For anyone using Python who wants to verify their own exposure to .pth-based malware, past or future, the check is direct:

ls $(python -c "import site; print(site.getsitepackages()[0])")/*.pth

For each .pth file that appears, open it and look at the content. Legitimate .pth files contain either path entries, one per line, or comments. A file with base64 content, an inline exec call, or a semicolon-chained import chain is not legitimate. A file named after its parent package with a suffix like _init, _config, or _setup that contains anything executable is worth treating as suspicious until proven otherwise.

Socket and Phylum have both documented this attack surface over multiple years of PyPI malware analysis. It remains effective because standard tooling does not surface it. pip show, pip list, and pip audit will not reveal a malicious .pth file. The check above is something worth adding to deployment verification scripts for any environment that handles credentials.

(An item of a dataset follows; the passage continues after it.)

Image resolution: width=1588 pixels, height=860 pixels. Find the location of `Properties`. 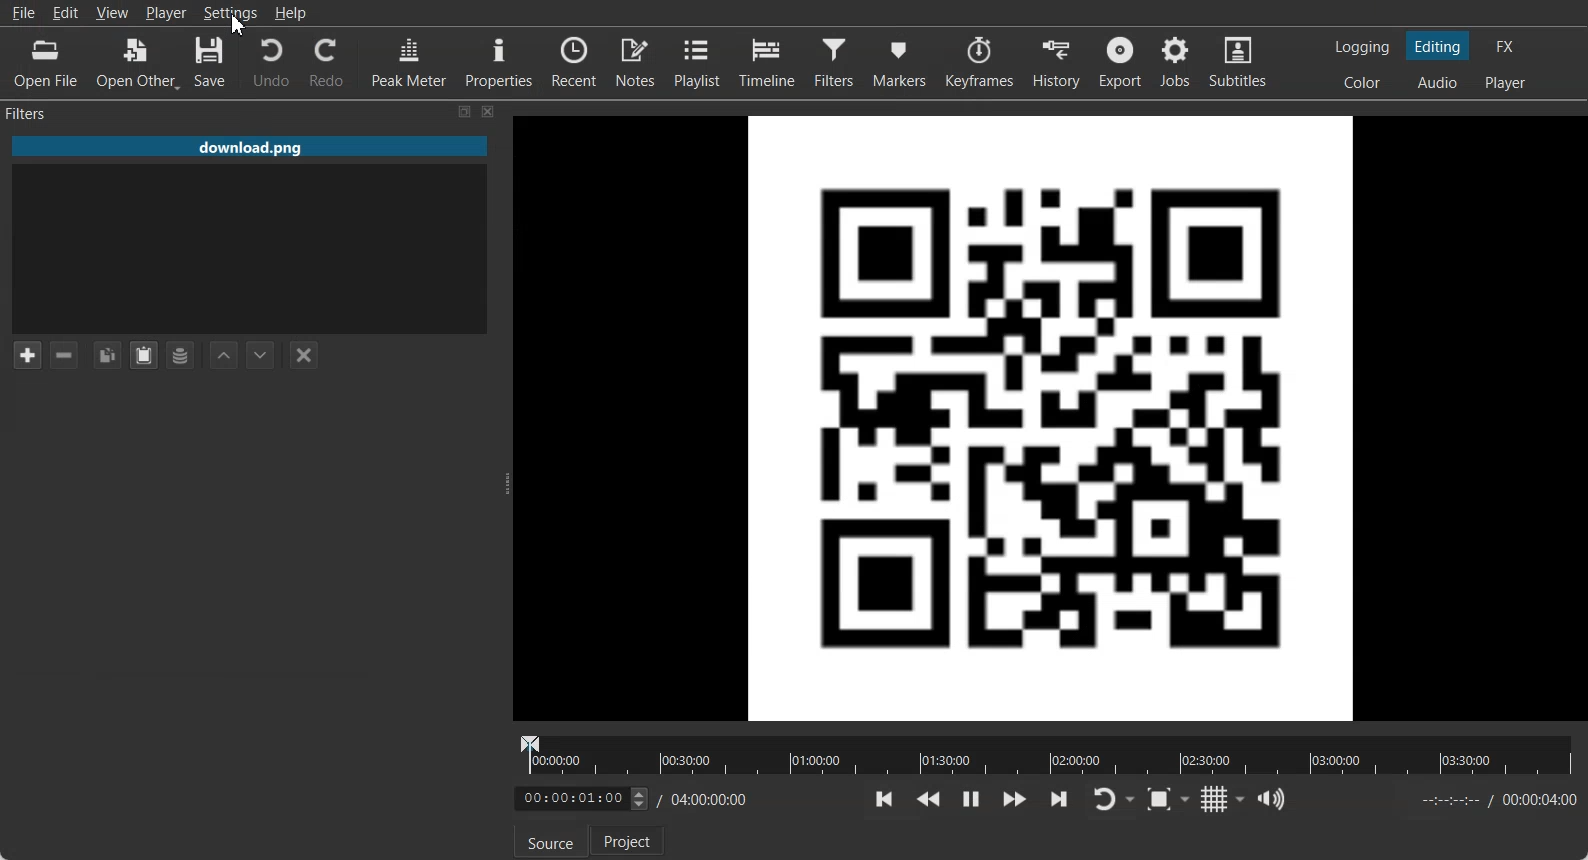

Properties is located at coordinates (499, 60).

Why AI Tooling Changes the Stakes

The LiteLLM incident sits in a lineage that includes the pytorch-nightly dependency confusion attack in late 2022 and the XZ Utils backdoor in early 2024. Supply chain attacks against trusted open source infrastructure are not new.

What has changed is the value of the credentials that AI tooling packages hold in scope. LLM API keys carry spending limits and, in enterprise deployments, access to fine-tuned models trained on proprietary data. A developer whose LiteLLM installation was compromised did not just lose some credentials; they potentially exposed every prompt their application sent to every model they were routing through, their system prompts, their model selection logic, and their spending patterns across multiple providers. This is harder to rotate than a key and harder to quantify as a loss.

Packages like LiteLLM, LangChain, and LangFuse occupy an aggregation position in the AI tooling stack. They sit between your application and your providers, and they see everything. The correct security posture for that class of dependency is the same as for authentication middleware: pinned to a specific hash, updated deliberately rather than silently, and treated as critical infrastructure. Willison’s write-up is a useful forcing function for teams to ask whether their current practices reflect that.

PyPI supports hash-verified installs. pip-compile from the pip-tools package makes it straightforward to maintain a locked requirements file with hashes across all transitive dependencies. The tooling exists. The question is whether the cultural norm around AI tooling has caught up to the risk the tooling’s position actually represents.